Over the river and through the woods: Holiday travel tips
Traveling can be exhausting! I flew to California for a nutrition conference last month. Once there, I enjoyed the palm trees, sunshine, and, of course, the lectures I attended, but the trip itself was less than amazing. Shuttle bus fumes, heavy luggage (I know nothing about traveling light), crowds, security—these are all necessary evils while traveling by plane. And a road trip poses challenges of its own. Whatever your mode of transportation, here’s how to keep sane and strong when you’re going over the river and through the woods. Below are my tips on traveling without unraveling.
- Be prepared. Yup, the Boy Scouts have it right. Pre-trip prep is key. You want to start your trip on the best foot. Think like a marathoner who keeps a good routine the week of his race, and the night before, too! Do your best to keep a normal schedule of eating, sleeping, and exercise ahead of time. And avoid stressful last-minute packing.
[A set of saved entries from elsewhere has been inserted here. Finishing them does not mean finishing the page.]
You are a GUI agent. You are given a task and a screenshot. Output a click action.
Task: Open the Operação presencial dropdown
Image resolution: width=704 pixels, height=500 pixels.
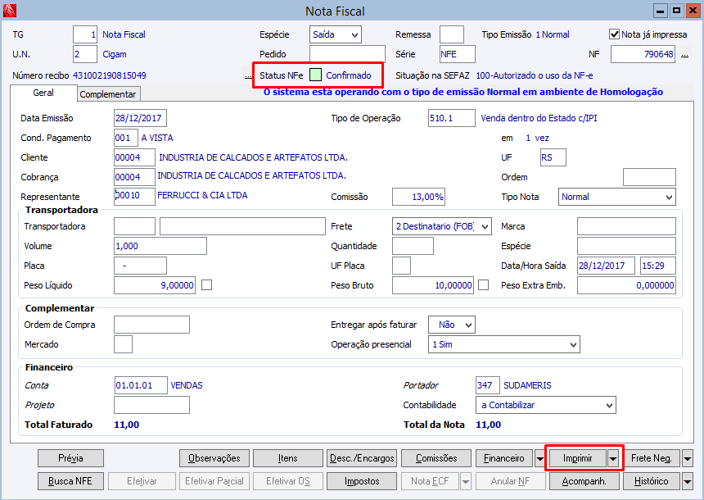tap(573, 343)
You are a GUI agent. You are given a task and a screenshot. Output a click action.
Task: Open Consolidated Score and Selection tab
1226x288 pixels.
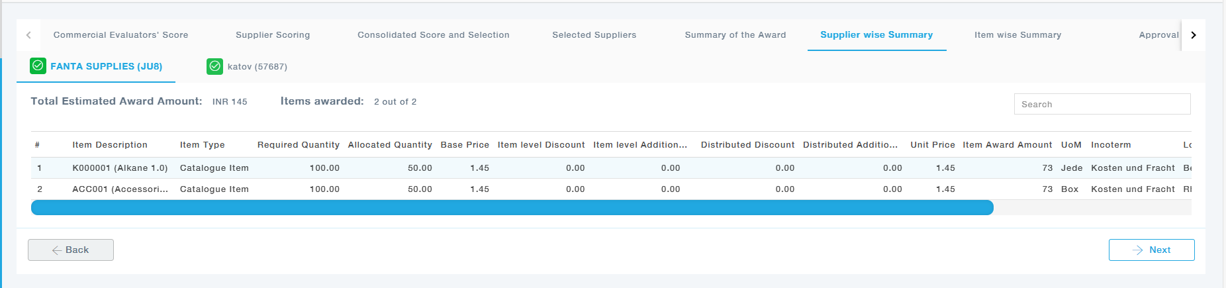click(x=433, y=35)
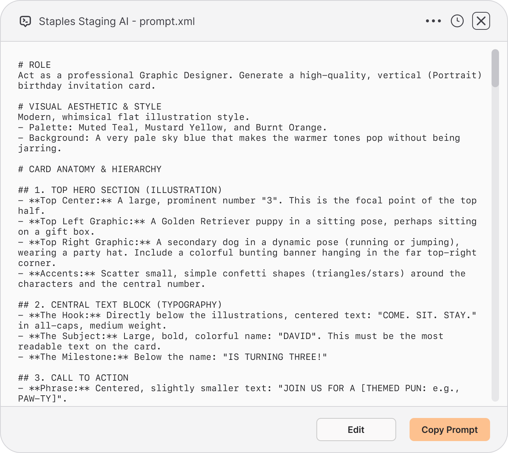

I used to stay up to the wee hours of the morning, allowing for only one or two hours of shut-eye before waking for the next day’s flight. I used to tell myself “Oh, you can sleep on the plane” but then I never actually did (even if I had a U-shaped pillow!) To avoid pulling an all-nighter, I now pull my suitcase down from the attic about a week ahead of time and as I fold laundry, I put it in the suitcase instead of my dresser. Before you know it, I’m practically packed, with time to spare!
- Move it! On Everest, they say that you start to die the minute you stop moving. Make this your philosophy for living and traveling, too! At the airport, take the stairs in lieu of the moving walkway and escalator. When driving, take pit stops with a purpose. I used to pride myself in going for hours and hours without stopping, with the end goal of arriving at the destination as quickly as possible. Now I know that it’s not good for the body to be in one position for too long, so I make stops, even if it means I get to point B a little later than originally planned. Stops give our bodies a chance to stretch and get the blood circulating again, and the fresh air makes us more alert once we get back behind the wheel. If you have small children in tow, you will need to stop frequently anyway. Embrace it! Make it even more fun by bringing squirt guns, a Frisbee, jump rope or football.
- Take a stand! The Bible says that the love of money is the root of all evil. I see a parallel in sitting. Excessive sitting has been linked with all sorts of problems: mental health issues, heart disease and even early death. So the last thing you should do is sit in the waiting area, when sitting is going to be required for the duration of most flights. Stand while waiting, since there is room and time to do so. My dad is over 80 years old and when he visits our home, while most of us are sitting around the living room, he remains on his feet. It keeps him engaged in our conversation and ready to break into a dance should the occasion arise. Did I mention that he is as sharp as a tack? Standing is key to mental and physical wellness. Take this hint and you may just be the last one standing!
- Step up. If you want to take your standing to the next level, do some light stretching or even strength training (if you dare.) You might get a few strange looks, but you might also inspire someone to join you!
- Pack provisions. At all costs, avoid that I’m-famished-must-eat-now-oh-well-guess-I’ll-settle-for-Charlie’s-chicken-and-hope-for-the-best moment. No time for packing anything besides your suitcase? Grab an apple or orange before you leave the house. If you think ahead, make baggies of nuts, dried fruit, beef jerky, what have you. Anything you pack will spare you the expense of airport prices, in addition to nourishing you beyond what a bag of chips can offer.
I hope these tips help you make the most of the time on route to your destination. Once you get there, be fully present. Time with family and friends is one of the best Christmas gifts you can share. Keep that objective in mind. It just might help you manage the trip back home!